Несколько прохожих остановились, уставившись на него. А в основном прохожие не обращали на него внимания, хотя он и производил в высшей степени внушительное впечатление: глаза горят от радости, густая черная борода с двумя снежно-белыми прядями, спускающимися от подбородка. Но один прохожий обернулся и сказал:

– Если вы не отойдете от края, для вас действительно настанет сегодня Судный день. Будет землетрясение.

Бородатый отвернулся от прохожего.

Другой – чернокожий, в дорогом деловом костюме, – попытался более настойчиво воззвать к его разуму:

– Если во время падения кометы вы окажетесь на самом краю, то остаток Судного дня пройдет мимо вас. Не упрямьтесь!

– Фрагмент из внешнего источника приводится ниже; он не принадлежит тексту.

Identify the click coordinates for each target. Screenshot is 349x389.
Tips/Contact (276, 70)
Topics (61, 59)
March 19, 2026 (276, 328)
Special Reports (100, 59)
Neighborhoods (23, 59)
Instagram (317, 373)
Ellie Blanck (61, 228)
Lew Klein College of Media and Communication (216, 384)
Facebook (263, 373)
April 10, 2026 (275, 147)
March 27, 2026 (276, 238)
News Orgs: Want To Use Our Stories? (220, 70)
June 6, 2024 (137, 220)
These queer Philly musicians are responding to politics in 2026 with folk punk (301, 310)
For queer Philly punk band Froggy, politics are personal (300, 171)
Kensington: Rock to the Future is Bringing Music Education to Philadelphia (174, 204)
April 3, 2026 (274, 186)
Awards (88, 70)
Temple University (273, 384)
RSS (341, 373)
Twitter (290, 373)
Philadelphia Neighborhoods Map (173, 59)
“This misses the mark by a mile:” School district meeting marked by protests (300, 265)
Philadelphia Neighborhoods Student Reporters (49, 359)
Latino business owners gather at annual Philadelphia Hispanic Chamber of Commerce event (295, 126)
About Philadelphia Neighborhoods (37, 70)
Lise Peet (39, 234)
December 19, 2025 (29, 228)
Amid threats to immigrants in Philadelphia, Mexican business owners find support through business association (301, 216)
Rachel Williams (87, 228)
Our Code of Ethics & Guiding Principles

Бородатый кивнул – как бы про себя. Повернулся и направился к тротуару, где толпились люди.

– Спасибо, брат.

Земля содрогнулась и застонала.

Бородатому удалось удержаться на ногах. Он увидел человека в коричневом костюме, стоявшего на коленях, и тоже опустился на колени. Земля затряслась, часть круто уходящего вниз берега отвалилась. И если бы бородатый не убрался оттуда, оползень унес бы его с собой.

– Ибо Он придет, – закричал бородатый. – Ибо Он придет, чтобы судить Землю…

Бизнесмен подхватил псалом:

– И будет судить справедливо мир и людей по правде своей…

Окружающие присоединились к пению. Обретая подвижность, земля гнулась под ногами, дергалась.

– Восславим отца и…

Внезапный сильный толчок сбил людей наземь. Упавшие поднимались, вновь становились на колени. Тряска вдруг прекратилась, и многие заспешили прочь: найти машину, убраться подальше в глубь страны…

– О Небеса, благословенные Господом, – выкрикивал бородатый. Оставшиеся подхватили. Бородатый знал весь псалом наизусть, а подпевать нетрудно.

Море взбурлило. Стремительные волны покрылись пузырями. И все скрыла слепящая завеса соленого на вкус дождя. Многие из тех, кто окружил бородатого, помчались прочь – в заполненную дождем тьму. Но бородатый продолжал молиться, и люди из дома на противоположной стороне улицы начали молиться вместе с ним.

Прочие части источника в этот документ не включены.